Spread of artemisinin-resistant Plasmodium falciparum in Myanmar: a cross-sectional survey of the K13 molecular marker

Abstract

Background: Emergence of artemisinin resistance in southeast Asia poses a serious threat to the global control of Plasmodium falciparum malaria. Discovery of the K13 marker has transformed approaches to the monitoring of artemisinin resistance, allowing introduction of molecular surveillance in remote areas through analysis of DNA. We aimed to assess the spread of artemisinin-resistant P falciparum in Myanmar by determining the relative prevalence of P falciparum parasites carrying K13-propeller mutations.

Methods: We did this cross-sectional survey at malaria treatment centres at 55 sites in ten administrative regions in Myanmar, and in relevant border regions in Thailand and Bangladesh, between January, 2013, and September, 2014. K13 sequences from P falciparum infections were obtained mainly by passive case detection. We entered data into two geostatistical models to produce predictive maps of the estimated prevalence of mutations of the K13 propeller region across Myanmar.

Findings: Overall, 371 (39%) of 940 samples carried a K13-propeller mutation. We recorded 26 different mutations, including nine mutations not described previously in southeast Asia. In seven (70%) of the ten administrative regions of Myanmar, the combined K13-mutation prevalence was more than 20%. Geospatial mapping showed that the overall prevalence of K13 mutations exceeded 10% in much of the east and north of the country. In Homalin, Sagaing Region, 25 km from the Indian border, 21 (47%) of 45 parasite samples carried K13-propeller mutations.

Interpretation: Artemisinin resistance extends across much of Myanmar. We recorded P falciparum parasites carrying K13-propeller mutations at high prevalence next to the northwestern border with India. Appropriate therapeutic regimens should be tested urgently and implemented comprehensively if spread of artemisinin resistance to other regions is to be avoided.
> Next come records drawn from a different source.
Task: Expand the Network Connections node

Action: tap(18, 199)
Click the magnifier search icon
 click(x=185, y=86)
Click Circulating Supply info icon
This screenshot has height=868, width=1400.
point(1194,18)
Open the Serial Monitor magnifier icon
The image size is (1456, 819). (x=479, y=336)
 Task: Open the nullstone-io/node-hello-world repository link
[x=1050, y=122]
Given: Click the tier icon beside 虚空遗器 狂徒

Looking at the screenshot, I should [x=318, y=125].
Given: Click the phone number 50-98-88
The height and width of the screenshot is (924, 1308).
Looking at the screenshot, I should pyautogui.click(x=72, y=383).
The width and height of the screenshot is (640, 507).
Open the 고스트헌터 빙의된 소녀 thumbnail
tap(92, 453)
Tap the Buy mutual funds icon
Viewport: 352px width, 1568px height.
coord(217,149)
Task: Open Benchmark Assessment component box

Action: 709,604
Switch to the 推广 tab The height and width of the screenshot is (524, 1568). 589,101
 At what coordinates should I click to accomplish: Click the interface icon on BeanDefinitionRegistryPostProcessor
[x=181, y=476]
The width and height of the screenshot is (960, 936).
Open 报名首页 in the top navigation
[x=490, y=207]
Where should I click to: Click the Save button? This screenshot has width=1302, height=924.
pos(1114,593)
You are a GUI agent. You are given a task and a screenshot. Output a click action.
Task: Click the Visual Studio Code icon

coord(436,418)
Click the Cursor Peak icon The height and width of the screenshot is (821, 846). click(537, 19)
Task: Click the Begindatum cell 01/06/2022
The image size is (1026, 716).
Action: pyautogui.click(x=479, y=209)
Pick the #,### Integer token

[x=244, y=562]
Funding: Wellcome Trust-Mahidol University-Oxford Tropical Medicine Research Programme and the Bill & Melinda Gates Foundation.

Figure 1

Location of sampling sites, sample sizes, and administrative states and regions of Myanmar, and a relief map of southeast Asia Red circles show numbers of patients in each region.

Figure 2

Primary aminoacid positions of K13 mutations identified in Myanmar and border regions

Figure 3

Local prevalence of individual K13 mutations by administrative state or region in Myanmar Only mutations found in at least nine isolates, or at least three states or regions, are shown.

Figure 4

Geographical extent of predicted artemisinin resistance as determined by the prevalence of K13 propeller mutations (>440 aminoacids) visualised by approaches using a Bayesian model (A, with uncertainty shown in B) and kriging interpolation (C, with uncertainty shown in D) In the main prevalence maps, colour shows total prevalence of relevant K13 mutations (median in A and mean in C). In the uncertainty maps, orange and red areas show the greatest uncertainty in Shan State (in the east) and the southern peninsula. In A the colour of the circles is proportional to the recorded K13-mutation prevalence at a particular site and the radius of the circle is proportional to the sample size of the study.